Damn! Aggressively buried and hidden under an obscure thread title in the Scripting forum. Wow.

Can we get back to your request…? Please. You want to automatically bake to a layer. Right? What part is not working?

So, after re-reading all the questions, I managed to get the previous sample to work. It should be doing what you are after, which I think was a problem mostly about dealing with Groups.

__author__ = "Joseph Oster, IslandCAD.com"
__version__ = "2020.01.29"

import rhinoscriptsyntax as rs
import scriptcontext
import Rhino
import System


def perform_baking(geo, layer, rM, mSrc):
    
    if geo:
        if layer is None: layer = 'Default'
        if not rs.IsLayer(layer): rs.AddLayer(layer)
        
        attributes = scriptcontext.doc.CreateDefaultAttributes()

        if rM is not None:
            matIndex = scriptcontext.doc.Materials.Add(rM)
            attributes.MaterialIndex = matIndex

        if (mSrc < 0) or (mSrc > 3): mSrc = 1 #must be 0=layer, 1=object or 2=parent
        if (mSrc == 0): #from layer
            if rM is not None:
                layerIndex = rs.LayerNames().index(layer)
                scriptcontext.doc.Layers[layerIndex].RenderMaterial = Rhino.Render.RenderMaterial.CreateBasicMaterial(rM)
            attributes.MaterialSource = Rhino.DocObjects.ObjectMaterialSource.MaterialFromLayer
        elif (mSrc == 1): #from object
            attributes.MaterialSource = Rhino.DocObjects.ObjectMaterialSource.MaterialFromObject
        else: #from parent
            attributes.MaterialSource = Rhino.DocObjects.ObjectMaterialSource.MaterialFromParent

        # add both the geo and the attributes to the Rhino doc
        rhino_id = scriptcontext.doc.Objects.Add(geo, attributes)
        print rhino_id
        rs.ObjectLayer(rhino_id, layer)
        return rhino_id

if active:
    #we change the scriptcontext
    scriptcontext.doc = Rhino.RhinoDoc.ActiveDoc
    try:
        if type(geo) is System.Guid:
            geo = ghdoc.Objects.Find(geo)
            if geo: geo = geo.Geometry
            perform_baking(geo, layer, rM, mSrc)
        else: #assume group
            ids = []
            for g in geo: ids.append(perform_baking(g, layer, rM, mSrc))
            groupName = rs.AddGroup()
            rs.AddObjectsToGroup(ids, groupName)
    finally: #put back the original Grasshopper document as default
        scriptcontext.doc = ghdoc

joseph-bake-help.gh (31.0 KB)

Have a good day.

4 Likes

I recommending installing EleFront, which has extensive controls for baking.
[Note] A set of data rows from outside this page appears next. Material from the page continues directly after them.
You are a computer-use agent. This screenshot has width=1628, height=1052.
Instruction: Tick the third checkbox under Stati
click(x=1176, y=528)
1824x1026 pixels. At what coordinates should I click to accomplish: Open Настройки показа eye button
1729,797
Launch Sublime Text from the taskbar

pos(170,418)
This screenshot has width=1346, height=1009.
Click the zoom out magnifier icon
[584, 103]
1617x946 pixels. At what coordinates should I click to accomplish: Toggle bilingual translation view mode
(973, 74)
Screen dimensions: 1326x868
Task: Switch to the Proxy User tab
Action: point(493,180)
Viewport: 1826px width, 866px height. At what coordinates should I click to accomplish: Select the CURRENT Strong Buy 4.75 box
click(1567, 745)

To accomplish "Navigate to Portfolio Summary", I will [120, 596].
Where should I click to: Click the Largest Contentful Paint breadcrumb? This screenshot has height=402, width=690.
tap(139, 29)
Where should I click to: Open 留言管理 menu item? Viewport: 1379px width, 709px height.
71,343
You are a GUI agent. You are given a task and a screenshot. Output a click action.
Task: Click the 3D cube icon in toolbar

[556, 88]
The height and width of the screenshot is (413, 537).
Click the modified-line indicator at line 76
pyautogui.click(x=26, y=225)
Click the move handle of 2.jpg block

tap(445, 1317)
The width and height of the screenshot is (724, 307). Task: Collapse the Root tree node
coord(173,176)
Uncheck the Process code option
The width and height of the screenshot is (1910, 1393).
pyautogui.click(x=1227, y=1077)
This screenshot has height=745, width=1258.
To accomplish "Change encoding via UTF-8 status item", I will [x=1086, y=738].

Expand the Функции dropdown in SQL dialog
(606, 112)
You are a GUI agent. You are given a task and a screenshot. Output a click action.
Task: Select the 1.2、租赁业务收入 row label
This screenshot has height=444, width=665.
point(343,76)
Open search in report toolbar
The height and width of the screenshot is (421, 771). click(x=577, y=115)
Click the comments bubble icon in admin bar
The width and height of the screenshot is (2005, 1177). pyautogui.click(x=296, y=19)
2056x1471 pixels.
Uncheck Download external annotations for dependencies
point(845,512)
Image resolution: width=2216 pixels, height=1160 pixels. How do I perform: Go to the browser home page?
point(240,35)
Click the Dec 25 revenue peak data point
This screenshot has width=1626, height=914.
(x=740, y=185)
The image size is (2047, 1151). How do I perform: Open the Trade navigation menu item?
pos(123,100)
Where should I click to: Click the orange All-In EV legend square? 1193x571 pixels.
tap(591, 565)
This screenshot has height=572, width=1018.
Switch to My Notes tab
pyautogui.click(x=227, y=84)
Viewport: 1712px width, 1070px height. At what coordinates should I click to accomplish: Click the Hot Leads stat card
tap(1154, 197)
The standard “bake” function in Grasshopper will simply keep on adding objects to Rhino, whereas Elefront will delete the previously baked objects, based on how you organise your elements. You can specify layer, colour, attributes… etc etc

1 Like

st1x

thank you very much . very interesting tool :slight_smile:
if you connect a manipulator, you can make an automatic bake with replacement.

How exactly do you do that?

what exactly ?

The replacement part… I want to replace for every bake and not just make more geometry.

I am not knocking other options (I haven’t tried them), but EleFront does it well.